Bush Guide: Part 5 - BUSH Hackers Guide

This part of the guide contains detailed descriptions of how BUSH is structured, how to add packages and how to port BUSH.  The information in this section is subject to change between different versions of BUSH (and may be out of date).

BUSH Structure

BUSH is written in GCC Ada (GNAT) and GCC C.

Files named ".ads" are Ada package specifications.  They contain the definitions of package functions (like a C header file) and document the functions inside a package.

Files named ".adb" are Ada package bodies.  They contain the actual implementation of the package (like a C ".c" file).

Except for the main program (bush.adb), all other packages have a specification and a body.

The BUSH project files can be divided up into 4 layers which build one on top of another:

Utility Packages

Scanner Packages

Parser Packages

Main Program

Porting BUSH to UNIX

You will need a basic knowledge of Ada.  For example, read chapter 10 of the Big Online Book of Linux Ada Programming (http://www.pegasoft.ca/homes/book.html).

Install a GCC with the Ada language enabled.  Either compile GCC 3.x with Ada or downloaded a version of GNAT for your computer from New York University (ftp://cs.nyu.edu/pub/gnat).  The NYU site has SolarisAn SCO UNIX version is available at http://www.gnuada.org/sco.html.  A NetBSD version is available at http://www.gnuada.org/netbsd.html.  Older versions for other operating systems are lurking around on the web, but GCC 3.x might be your best solution.

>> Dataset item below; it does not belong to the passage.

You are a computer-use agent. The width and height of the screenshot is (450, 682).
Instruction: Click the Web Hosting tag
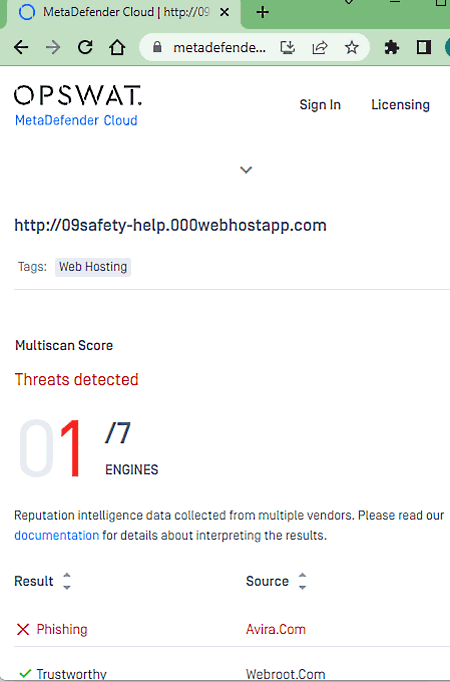point(93,267)
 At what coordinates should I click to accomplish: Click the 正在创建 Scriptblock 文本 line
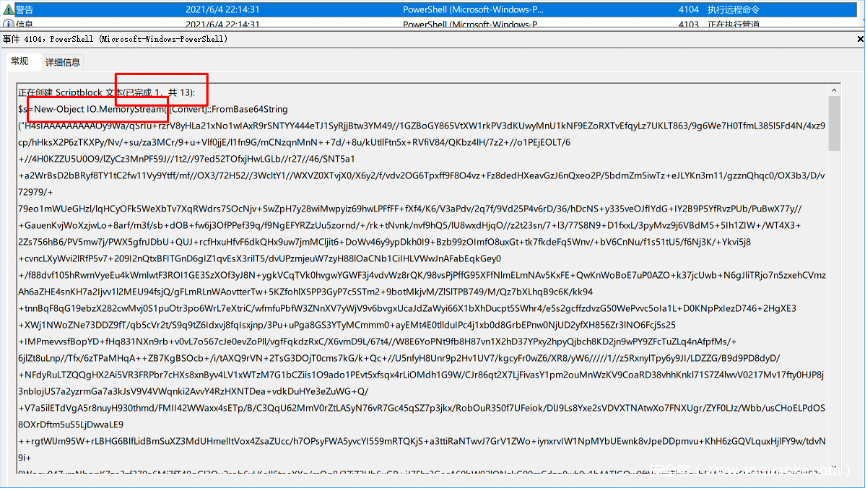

The bush_os packages (bush_linux, etc.) contain binding to UNIX/Linux system calls and other operating system constants.  To port BUSH to a UNIX-based operating system, make a copy of bush_linux and rename it to your operating system.  Then edit the file and make sure all the system calls and constants are updated to reflect your version of UNIX.  This is (theoretically) the only BUSH package that needs to be modified.

You will have to check the man pages and the C include files to find the necessary information.  For example, to get tty driver ioctl() values (TCGETATTR, etc.) you may have to read the C include files looking for TCGETATTR (or the equivalent).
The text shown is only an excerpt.